La réponse du cabinet Glatigny

Le cabinet de Valérie Glatigny juge prématuré de tirer un bilan de la réforme sur l’emploi : les réaffectations sont toujours en cours et une situation consolidée ne pourrait être établie que fin octobre. Il souligne aussi que l’administrateur général de Wallonie-Bruxelles Enseignement (WBE) ne prévoit, à ce stade, pas de pertes d’emploi dans son réseau.

Il souligne que l’instabilité des enseignants temporaires préexistait à la réforme. Chaque année, ceux-ci voient leur engagement prendre fin au terme de l’année scolaire avant de devoir retrouver des heures à la rentrée. Selon le cabinet, la réforme pourrait rendre ce phénomène « légèrement plus important », sans permettre pour autant d’attribuer à celle-ci chaque perte d’heures constatée aujourd’hui.

Selon le cabinet, l’augmentation de deux périodes de la charge des enseignants du secondaire supérieur répond à la pénurie et doit permettre d’assurer davantage d’heures de cours. La mesure rendrait 1.300 équivalents temps plein (ETP) non nécessaires.
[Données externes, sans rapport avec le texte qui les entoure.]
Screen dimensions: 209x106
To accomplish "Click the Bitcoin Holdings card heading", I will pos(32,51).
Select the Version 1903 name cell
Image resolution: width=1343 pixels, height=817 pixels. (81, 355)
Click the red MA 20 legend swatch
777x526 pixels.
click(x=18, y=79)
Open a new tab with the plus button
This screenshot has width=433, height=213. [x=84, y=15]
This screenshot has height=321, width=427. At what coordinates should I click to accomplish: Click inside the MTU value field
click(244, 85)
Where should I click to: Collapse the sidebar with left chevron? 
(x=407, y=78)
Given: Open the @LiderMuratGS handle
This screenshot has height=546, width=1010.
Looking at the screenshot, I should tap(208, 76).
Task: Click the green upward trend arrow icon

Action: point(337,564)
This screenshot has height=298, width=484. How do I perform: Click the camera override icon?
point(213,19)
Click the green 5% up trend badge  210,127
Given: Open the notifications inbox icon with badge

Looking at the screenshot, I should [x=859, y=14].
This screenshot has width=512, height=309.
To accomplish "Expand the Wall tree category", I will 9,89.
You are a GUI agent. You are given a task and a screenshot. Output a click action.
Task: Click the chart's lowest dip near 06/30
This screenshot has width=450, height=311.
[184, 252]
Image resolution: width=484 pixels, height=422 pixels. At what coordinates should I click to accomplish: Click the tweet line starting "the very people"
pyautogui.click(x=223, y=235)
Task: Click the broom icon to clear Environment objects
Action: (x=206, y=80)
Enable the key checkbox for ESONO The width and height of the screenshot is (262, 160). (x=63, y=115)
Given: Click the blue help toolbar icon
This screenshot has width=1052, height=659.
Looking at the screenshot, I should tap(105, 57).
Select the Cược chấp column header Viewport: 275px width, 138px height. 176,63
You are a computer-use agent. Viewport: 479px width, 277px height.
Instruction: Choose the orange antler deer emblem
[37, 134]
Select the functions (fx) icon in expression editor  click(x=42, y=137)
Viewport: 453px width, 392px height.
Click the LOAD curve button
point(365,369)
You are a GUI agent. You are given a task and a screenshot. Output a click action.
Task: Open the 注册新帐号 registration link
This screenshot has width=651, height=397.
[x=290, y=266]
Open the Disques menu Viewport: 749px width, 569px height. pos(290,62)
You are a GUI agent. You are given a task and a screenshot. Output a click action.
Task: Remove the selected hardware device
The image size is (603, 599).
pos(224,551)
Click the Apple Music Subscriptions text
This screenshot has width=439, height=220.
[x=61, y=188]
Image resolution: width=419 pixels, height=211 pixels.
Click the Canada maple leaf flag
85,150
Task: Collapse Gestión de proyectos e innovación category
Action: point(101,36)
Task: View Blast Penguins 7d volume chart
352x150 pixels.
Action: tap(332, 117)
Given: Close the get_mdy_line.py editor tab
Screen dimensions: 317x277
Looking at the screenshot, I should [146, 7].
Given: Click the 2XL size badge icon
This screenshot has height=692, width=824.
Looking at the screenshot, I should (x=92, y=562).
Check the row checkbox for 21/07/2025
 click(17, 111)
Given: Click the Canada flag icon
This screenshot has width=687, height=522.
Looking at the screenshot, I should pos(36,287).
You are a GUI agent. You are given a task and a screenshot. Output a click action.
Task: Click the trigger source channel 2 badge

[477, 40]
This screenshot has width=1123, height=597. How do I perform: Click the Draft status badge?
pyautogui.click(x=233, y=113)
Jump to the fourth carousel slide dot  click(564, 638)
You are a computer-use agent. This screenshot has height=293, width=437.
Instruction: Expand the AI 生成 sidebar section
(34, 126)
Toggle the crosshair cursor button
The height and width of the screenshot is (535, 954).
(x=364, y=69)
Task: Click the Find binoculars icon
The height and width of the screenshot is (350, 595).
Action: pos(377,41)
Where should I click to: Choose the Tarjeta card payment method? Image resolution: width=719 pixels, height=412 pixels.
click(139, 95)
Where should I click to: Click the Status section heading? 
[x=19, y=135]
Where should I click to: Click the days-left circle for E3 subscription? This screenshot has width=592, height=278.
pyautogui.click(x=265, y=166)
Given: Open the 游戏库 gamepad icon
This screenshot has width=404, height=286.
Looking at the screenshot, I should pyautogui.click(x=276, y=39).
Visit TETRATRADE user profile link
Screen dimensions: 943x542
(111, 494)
Un chiffre que le cabinet met en regard des quelque 2.170 ETP qui se libéreraient annuellement dans le supérieur via les pensions, DPPR (Disponibilité Précédant la Pension de Retraite), réorientations et autres départs naturels. Il conteste dès lors que la réforme entraîne la perte de « 1.300 emplois ».

Les réaffectations gelées

Le cabinet reconnaît néanmoins que certains temporaires pourraient perdre des heures, au moins dans un premier temps. Pour en limiter l’impact, certaines réaffectations sont gelées jusqu’à la fin de l’année scolaire 2026-2027. Les temporaires prioritaires bénéficient par ailleurs d’une garantie de revenus jusqu’au 31 décembre 2026 : des heures de cours perdues en raison de la réforme pourront être remplacées par d’autres missions au sein de l’école.

À terme, le cabinet défend la création d’un CDI pour réduire l’instabilité des enseignants en début de carrière ou de seconde carrière comme Michael.